Simulation of oxygen transport and utilization processes in skeletal muscle to a step response from a steady state warm-up condition during very heavy exercise (corresponding to Fig. 2). Rate of convective transport through the capillary bed $Q_m(C_{\text{art}}^{\mathrm{T}}-C_{\text{cap}}^{\mathrm{T}})$. Rate of transport from capillary blood into tissue cells ${\text{PS}}_{\text{cap}}(C_{\text{cap}}^F-C_{\text{tis}}^F)$. Rate of utilization by tissue cells UO_2m

Discussion

A mathematical model was developed to describe the dynamics of oxygen transport and utilization in contracting skeletal muscle at various exercise intensities.
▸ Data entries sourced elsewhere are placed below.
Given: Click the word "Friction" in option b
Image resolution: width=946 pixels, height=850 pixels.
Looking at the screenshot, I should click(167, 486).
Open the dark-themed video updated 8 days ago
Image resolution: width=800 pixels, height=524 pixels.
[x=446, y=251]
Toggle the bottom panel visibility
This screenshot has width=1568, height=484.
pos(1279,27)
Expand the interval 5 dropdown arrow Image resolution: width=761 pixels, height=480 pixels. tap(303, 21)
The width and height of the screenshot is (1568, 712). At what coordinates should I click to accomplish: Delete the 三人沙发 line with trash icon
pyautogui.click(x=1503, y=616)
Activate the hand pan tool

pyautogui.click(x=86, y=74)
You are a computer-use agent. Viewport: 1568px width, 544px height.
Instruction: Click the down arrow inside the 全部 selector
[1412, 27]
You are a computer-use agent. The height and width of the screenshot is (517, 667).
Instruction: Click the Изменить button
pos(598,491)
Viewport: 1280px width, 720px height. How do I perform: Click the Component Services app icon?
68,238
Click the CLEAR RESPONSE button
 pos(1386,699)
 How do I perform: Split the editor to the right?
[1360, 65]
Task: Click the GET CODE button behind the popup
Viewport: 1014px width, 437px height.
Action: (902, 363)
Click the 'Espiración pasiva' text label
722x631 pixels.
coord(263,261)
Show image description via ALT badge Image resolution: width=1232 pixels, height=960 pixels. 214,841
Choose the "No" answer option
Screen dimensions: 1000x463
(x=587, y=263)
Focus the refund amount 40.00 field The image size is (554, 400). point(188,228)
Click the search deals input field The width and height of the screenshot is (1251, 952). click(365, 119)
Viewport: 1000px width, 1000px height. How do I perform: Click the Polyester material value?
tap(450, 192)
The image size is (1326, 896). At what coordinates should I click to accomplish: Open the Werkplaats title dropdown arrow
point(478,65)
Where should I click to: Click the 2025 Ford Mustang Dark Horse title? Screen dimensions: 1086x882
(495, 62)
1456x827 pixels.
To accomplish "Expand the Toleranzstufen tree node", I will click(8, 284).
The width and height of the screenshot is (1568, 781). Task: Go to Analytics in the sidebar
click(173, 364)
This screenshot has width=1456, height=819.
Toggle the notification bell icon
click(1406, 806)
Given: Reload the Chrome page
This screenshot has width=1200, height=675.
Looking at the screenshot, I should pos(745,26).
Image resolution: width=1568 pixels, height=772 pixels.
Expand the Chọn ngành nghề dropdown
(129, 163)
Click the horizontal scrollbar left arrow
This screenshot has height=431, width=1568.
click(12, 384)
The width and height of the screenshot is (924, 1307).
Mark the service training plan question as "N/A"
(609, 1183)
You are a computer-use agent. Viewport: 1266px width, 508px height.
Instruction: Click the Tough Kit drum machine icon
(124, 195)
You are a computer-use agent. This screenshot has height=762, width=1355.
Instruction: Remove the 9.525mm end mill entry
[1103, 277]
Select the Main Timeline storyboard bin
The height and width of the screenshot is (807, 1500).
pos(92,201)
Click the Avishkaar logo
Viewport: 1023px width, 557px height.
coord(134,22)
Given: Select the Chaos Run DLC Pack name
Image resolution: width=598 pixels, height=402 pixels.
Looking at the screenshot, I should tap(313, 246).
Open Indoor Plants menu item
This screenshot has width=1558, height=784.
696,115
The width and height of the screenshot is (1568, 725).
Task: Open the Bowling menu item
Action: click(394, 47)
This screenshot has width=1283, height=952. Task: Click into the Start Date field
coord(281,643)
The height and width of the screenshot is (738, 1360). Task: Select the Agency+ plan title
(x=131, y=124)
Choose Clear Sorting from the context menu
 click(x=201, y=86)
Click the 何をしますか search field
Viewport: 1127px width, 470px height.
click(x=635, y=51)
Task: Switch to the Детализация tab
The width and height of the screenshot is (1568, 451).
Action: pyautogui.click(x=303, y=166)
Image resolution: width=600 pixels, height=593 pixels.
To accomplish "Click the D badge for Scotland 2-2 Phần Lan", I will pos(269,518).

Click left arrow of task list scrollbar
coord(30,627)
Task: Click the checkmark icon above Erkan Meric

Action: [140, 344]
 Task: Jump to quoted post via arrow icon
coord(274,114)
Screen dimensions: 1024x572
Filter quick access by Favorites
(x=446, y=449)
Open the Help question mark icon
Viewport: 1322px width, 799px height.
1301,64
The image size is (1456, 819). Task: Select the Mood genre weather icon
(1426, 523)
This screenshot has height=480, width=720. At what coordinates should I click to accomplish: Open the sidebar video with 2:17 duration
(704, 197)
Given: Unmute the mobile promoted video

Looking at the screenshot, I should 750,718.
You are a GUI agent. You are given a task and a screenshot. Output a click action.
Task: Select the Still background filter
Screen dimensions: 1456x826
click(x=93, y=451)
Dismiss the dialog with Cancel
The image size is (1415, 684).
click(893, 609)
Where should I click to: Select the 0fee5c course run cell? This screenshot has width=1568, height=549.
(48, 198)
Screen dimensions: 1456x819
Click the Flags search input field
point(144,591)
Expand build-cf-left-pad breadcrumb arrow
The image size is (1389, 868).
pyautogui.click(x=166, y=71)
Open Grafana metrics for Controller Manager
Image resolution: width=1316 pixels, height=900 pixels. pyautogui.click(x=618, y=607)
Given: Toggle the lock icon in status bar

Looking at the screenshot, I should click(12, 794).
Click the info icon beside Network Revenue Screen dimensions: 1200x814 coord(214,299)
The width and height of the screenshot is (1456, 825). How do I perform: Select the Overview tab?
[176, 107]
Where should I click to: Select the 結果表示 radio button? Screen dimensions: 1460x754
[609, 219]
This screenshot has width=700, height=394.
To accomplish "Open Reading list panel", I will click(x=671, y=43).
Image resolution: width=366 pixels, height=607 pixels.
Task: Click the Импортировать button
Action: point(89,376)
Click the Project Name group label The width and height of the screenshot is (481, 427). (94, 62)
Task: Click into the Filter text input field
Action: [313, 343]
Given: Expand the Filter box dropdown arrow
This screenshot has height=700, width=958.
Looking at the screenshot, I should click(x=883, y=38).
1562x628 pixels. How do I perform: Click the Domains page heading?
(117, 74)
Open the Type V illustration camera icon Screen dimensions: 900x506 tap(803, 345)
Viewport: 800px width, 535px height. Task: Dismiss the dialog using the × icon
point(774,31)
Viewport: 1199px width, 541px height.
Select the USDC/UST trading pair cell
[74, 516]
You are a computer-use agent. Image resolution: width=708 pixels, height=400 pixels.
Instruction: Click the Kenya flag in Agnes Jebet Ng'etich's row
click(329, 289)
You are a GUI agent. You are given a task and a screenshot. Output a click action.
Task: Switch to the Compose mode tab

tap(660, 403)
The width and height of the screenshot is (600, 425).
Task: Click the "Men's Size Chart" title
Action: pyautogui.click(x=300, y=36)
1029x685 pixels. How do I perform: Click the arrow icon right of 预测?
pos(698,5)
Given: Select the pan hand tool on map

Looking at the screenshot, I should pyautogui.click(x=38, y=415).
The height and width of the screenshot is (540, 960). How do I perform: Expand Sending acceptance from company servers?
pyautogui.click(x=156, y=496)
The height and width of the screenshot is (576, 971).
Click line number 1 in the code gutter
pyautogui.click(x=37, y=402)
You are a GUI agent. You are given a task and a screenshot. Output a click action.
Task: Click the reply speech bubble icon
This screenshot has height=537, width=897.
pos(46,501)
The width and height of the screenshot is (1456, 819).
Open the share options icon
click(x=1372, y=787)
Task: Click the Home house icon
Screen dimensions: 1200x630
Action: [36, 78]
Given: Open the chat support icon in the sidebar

With this model, we quantified the dynamic relationships between model-simulated muscle oxygen consumption and measured pulmonary oxygen uptake during moderate, heavy, and very heavy intensity exercise. During the transition from warm-up to exercise, we quantified the significant differences in the time profiles of pulmonary oxygen uptake and muscle oxygen consumption. The main finding of this work was that for the same individual and at a given work rate, the muscle oxygen consumption dynamic response—derived from measurements of muscle oxygenation using NIRS—was always significantly faster than that of pulmonary oxygen uptake.

Pulmonary and muscle oxygen dynamics

The tissue oxygenation dynamic response to exercise showed a rapid drop in StO_2m indicating a greater rate of oxygen consumption than that of oxygen delivery at the onset of exercise. The simulated dynamic changes in muscle oxygen saturation closely matched those from experimental data (Fig. 2a). Model results (Fig. 5) described the dynamic interplay of oxygen delivery (convective and permeation) and oxygen utilization in skeletal muscle during exercise demonstrating differences in the kinetic responses of estimated UO_2m and measured VO_2p (Fig. 2b). As a consequence, significance differences were found between their corresponding response times, τ_VO2p and τ_UO2m, at each exercise intensity (Fig. 3).

The values of τ_VO2p are large compared to those in the literature because of the method for calculating VO_2p. This volume rate of pulmonary oxygen uptake at the mouth differs from the volume exchange rate at the alveolar-capillary level. To provide a more precise dynamic description related to the alveolar gas exchange, a different algorithm could be used (Capelli et al. 2001; Cautero et al. 2005). However, even if the response times τ_VO2p were overestimated by 30% (Cautero et al. 2003), the differences of the dynamic responses among VO_2p, VO_2m and UO_2m during exercise would still be significant.

Small but significant differences (P < 0.01) between τ_UO2m and τ_VO2m at each exercise intensity indicate a tight coupling between oxygen diffusion across the capillary membrane and utilization within skeletal muscle. This is consistent with a large value of the permeability-surface area. The response times of simulated dynamics of muscle oxygen consumption in the present study are similar to those of deoxygenated hemoglobin in other studies (Chuang et al. 2002; DeLorey et al. 2003, 2004; Grassi et al. 2003). Furthermore, the response times for pulmonary VO₂ and the time constant of heart rate obtained experimentally in our study are consistent with published data (Miyamoto et al. 1982).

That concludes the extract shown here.